TASK PROMPT
Quote the rows from the line with "Given: Click the" to the line with "Looking at the", with both of those lines included, and leave the pictures out of your answer.

DATA LINES

★ ★ ★ ★

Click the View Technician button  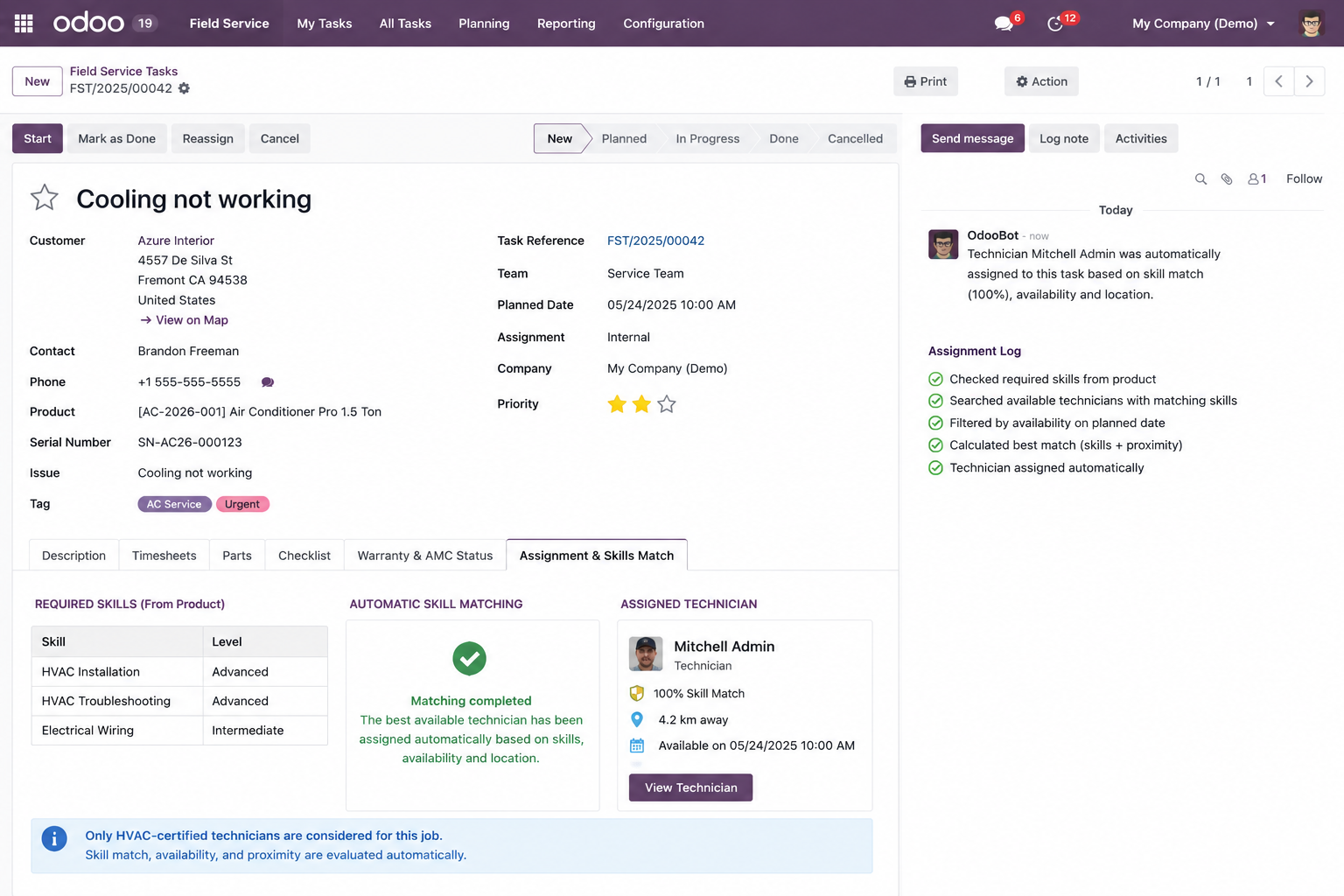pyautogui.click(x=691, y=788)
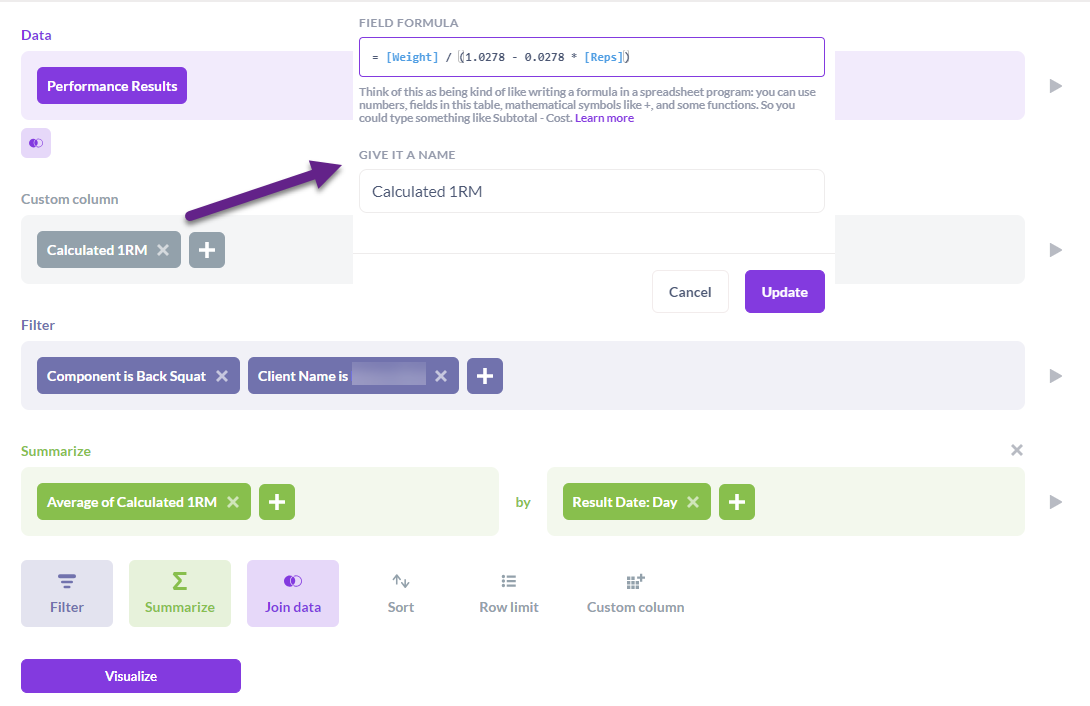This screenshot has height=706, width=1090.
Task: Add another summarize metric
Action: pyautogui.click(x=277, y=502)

★ ★ ★ ★

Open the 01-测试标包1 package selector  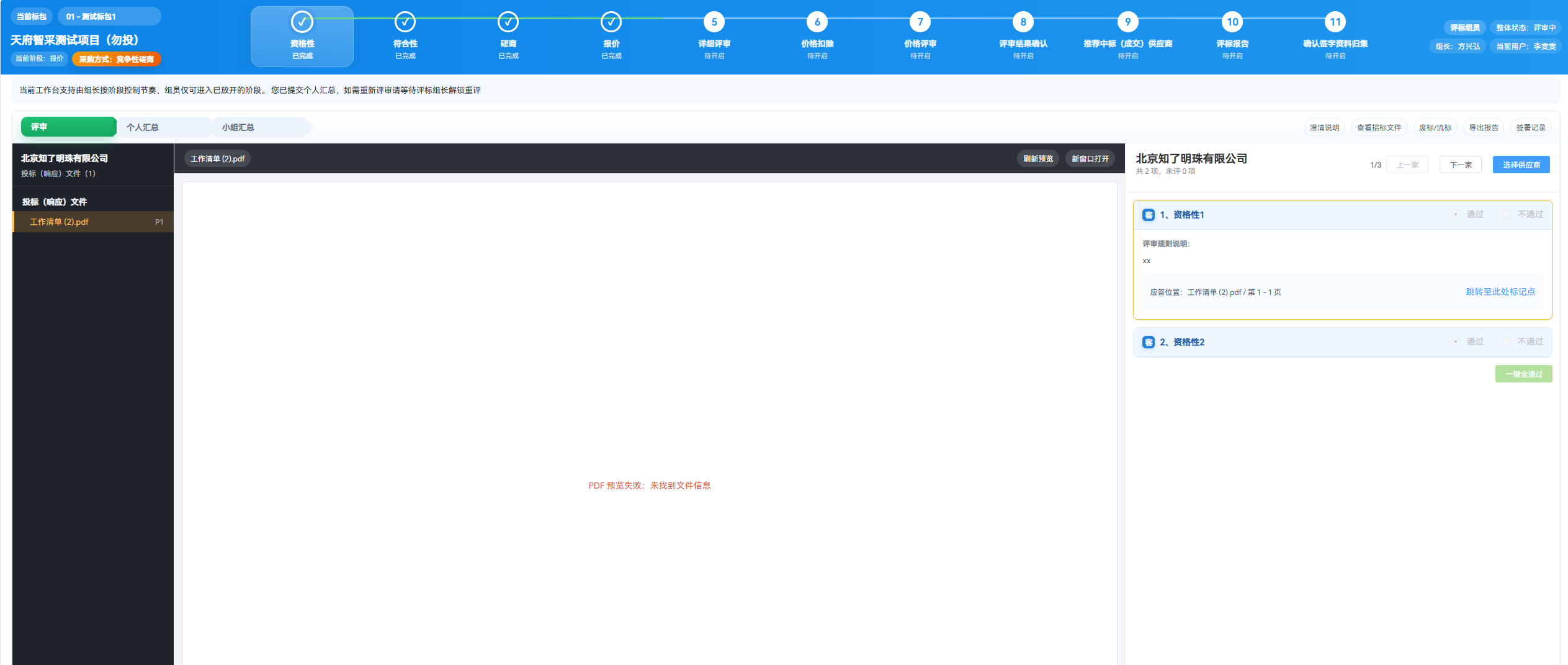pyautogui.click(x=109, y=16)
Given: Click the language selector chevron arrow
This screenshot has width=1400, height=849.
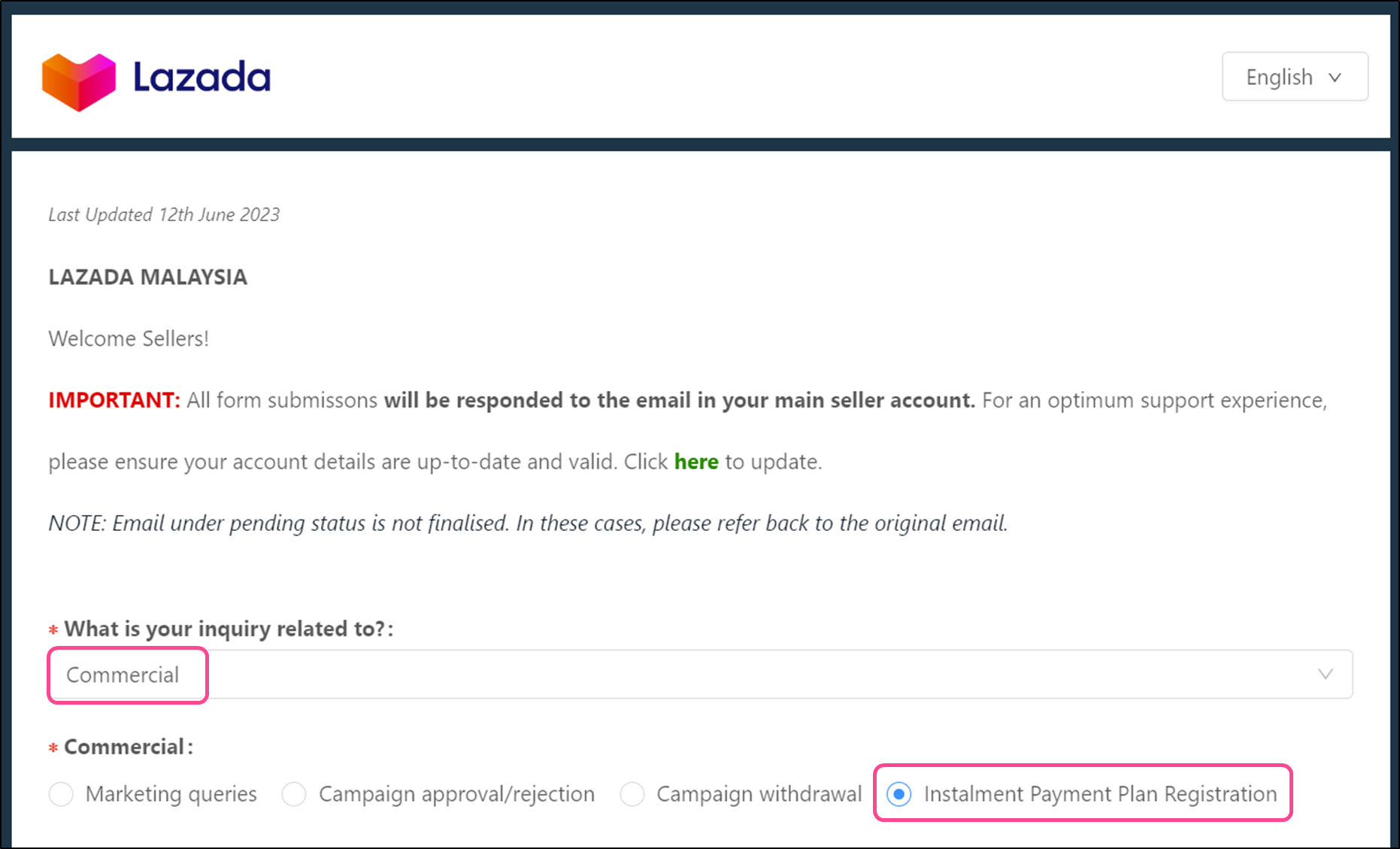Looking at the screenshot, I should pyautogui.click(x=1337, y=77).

★ ★ ★ ★

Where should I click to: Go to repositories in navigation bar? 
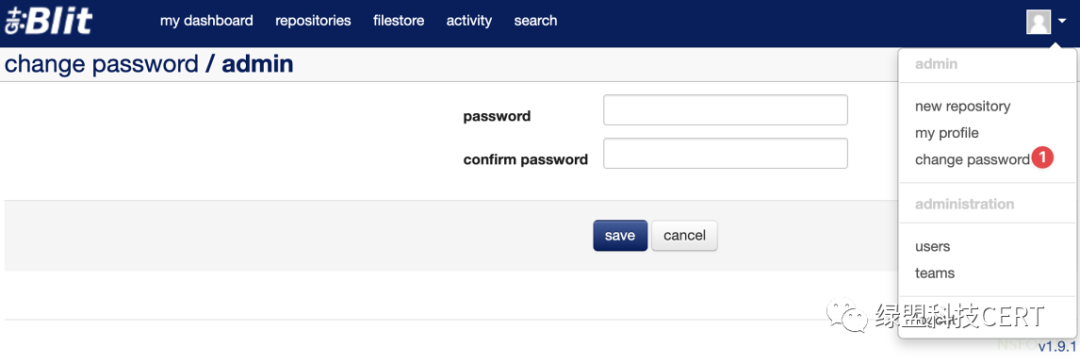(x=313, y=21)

★ ★ ★ ★

TASK OUTPUT
Given: Click the language selector chevron arrow
This screenshot has width=1400, height=849.
Looking at the screenshot, I should pyautogui.click(x=1337, y=77).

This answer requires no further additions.